*** Opening Provided information ***

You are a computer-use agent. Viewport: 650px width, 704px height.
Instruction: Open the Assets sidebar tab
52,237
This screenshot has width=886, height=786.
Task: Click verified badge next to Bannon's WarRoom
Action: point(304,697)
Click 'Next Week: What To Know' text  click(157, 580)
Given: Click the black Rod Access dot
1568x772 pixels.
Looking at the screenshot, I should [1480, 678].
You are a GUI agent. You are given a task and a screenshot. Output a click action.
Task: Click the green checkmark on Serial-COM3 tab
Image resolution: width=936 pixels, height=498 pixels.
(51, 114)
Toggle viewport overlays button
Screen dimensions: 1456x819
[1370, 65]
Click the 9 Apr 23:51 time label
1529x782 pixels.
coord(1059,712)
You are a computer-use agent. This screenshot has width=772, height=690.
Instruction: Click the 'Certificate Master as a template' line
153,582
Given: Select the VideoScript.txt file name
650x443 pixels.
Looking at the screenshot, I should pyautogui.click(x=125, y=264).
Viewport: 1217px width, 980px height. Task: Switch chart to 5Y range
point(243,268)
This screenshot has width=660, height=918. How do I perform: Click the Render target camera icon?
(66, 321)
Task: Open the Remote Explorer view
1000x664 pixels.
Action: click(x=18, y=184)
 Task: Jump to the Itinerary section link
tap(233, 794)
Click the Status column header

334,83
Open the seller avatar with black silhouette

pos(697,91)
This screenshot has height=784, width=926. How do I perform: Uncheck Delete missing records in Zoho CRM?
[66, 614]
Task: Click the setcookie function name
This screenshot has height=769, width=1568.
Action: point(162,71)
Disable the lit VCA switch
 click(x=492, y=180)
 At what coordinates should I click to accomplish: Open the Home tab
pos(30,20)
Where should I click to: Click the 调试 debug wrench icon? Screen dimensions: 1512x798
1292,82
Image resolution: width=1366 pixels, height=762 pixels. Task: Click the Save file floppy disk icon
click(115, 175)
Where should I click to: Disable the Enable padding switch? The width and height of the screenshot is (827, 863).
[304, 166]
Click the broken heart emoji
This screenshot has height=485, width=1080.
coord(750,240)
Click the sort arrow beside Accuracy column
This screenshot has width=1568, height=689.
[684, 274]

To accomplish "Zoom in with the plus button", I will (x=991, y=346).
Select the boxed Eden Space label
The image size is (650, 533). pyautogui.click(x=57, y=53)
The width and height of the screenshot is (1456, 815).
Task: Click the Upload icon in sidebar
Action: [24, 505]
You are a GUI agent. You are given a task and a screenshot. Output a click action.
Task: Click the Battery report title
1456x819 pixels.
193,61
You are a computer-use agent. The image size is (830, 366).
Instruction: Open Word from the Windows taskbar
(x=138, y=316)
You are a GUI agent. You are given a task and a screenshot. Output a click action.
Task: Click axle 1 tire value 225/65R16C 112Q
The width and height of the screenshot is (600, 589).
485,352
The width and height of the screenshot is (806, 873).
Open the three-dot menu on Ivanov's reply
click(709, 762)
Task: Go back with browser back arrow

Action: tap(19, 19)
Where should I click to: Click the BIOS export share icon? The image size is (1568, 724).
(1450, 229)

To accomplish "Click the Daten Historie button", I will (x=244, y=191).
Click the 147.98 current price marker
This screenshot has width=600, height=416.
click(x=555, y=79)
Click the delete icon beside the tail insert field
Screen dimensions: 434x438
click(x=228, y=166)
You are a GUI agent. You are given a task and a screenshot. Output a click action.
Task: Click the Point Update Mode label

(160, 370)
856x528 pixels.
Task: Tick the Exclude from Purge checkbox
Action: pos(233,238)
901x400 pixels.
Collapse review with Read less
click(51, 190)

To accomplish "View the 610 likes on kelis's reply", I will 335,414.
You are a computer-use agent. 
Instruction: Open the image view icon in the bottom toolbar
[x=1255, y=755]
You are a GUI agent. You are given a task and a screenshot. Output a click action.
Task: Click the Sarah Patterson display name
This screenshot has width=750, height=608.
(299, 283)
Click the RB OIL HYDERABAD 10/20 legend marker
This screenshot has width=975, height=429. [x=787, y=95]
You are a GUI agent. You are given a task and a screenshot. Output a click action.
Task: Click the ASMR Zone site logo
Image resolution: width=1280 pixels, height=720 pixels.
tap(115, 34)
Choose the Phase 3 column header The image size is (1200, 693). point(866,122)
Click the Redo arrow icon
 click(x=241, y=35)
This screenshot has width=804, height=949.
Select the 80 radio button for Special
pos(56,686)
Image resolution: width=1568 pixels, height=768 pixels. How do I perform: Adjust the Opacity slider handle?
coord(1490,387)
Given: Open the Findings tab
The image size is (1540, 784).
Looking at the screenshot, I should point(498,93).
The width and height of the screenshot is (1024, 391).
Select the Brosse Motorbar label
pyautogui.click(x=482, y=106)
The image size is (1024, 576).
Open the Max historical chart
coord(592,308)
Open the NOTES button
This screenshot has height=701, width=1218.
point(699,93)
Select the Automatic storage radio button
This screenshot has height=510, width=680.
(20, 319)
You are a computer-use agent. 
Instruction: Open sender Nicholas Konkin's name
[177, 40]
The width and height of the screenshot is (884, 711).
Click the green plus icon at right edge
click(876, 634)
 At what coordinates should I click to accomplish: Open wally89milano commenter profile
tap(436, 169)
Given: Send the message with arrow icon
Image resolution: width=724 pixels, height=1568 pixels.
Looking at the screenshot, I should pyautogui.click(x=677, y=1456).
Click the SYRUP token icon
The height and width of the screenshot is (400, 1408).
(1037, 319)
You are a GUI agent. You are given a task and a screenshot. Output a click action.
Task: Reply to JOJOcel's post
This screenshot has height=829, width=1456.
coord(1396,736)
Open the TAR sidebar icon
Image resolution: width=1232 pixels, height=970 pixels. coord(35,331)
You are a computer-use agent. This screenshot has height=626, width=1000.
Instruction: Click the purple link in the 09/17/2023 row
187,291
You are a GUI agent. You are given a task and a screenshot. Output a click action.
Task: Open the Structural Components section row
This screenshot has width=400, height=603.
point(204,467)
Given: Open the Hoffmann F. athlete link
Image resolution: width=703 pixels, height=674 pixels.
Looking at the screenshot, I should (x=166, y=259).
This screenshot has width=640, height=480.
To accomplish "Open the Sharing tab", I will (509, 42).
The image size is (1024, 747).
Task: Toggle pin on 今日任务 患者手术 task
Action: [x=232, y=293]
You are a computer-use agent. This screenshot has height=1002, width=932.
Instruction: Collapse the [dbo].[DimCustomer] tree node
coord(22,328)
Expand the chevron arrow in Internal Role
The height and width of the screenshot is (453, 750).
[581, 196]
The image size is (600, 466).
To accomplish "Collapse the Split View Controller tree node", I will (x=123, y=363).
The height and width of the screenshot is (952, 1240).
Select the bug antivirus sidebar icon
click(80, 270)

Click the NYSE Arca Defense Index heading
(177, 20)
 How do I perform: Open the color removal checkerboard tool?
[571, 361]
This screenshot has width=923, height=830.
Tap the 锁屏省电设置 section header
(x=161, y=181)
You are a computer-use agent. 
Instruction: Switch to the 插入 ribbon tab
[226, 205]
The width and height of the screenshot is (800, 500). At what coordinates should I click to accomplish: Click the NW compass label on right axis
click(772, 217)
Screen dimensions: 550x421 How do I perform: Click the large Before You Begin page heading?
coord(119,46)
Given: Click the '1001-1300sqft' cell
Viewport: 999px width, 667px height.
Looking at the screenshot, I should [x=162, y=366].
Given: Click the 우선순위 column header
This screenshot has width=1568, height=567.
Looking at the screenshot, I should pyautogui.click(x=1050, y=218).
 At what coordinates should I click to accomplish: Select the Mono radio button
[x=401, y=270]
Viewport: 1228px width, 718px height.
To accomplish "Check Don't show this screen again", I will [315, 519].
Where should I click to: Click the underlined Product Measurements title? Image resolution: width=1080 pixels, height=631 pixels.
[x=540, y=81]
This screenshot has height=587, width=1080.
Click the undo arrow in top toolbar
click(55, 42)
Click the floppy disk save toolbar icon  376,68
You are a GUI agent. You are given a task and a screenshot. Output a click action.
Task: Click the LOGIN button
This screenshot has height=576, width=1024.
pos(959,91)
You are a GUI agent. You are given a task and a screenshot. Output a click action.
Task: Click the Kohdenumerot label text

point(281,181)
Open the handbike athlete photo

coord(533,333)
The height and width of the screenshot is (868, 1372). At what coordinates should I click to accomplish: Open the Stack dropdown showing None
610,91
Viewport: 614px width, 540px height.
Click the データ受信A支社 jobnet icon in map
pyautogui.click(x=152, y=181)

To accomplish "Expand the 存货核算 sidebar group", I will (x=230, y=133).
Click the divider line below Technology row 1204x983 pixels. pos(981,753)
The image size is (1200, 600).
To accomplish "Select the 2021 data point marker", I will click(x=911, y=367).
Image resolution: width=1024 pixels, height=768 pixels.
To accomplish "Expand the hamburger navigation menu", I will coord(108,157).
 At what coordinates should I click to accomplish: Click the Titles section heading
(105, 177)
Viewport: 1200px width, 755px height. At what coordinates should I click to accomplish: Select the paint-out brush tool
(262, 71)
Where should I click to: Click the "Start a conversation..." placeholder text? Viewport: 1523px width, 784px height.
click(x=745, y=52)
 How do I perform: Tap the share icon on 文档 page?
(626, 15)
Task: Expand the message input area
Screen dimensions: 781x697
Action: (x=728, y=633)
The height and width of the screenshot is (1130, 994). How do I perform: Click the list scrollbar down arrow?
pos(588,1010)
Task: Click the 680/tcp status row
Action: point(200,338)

*** Closing Provided information ***

> What you should do
Search the lines above for the string "computer" and copy each line that has it.

> Exercise output
You are a computer-use agent. Viewport: 650px width, 704px height.
You are a computer-use agent. This screenshot has width=772, height=690.
You are a computer-use agent. The image size is (830, 366).
You are a computer-use agent. 
You are a computer-use agent. 
You are a computer-use agent. This screenshot has height=626, width=1000.
You are a computer-use agent. This screenshot has height=1002, width=932.
You are a computer-use agent. 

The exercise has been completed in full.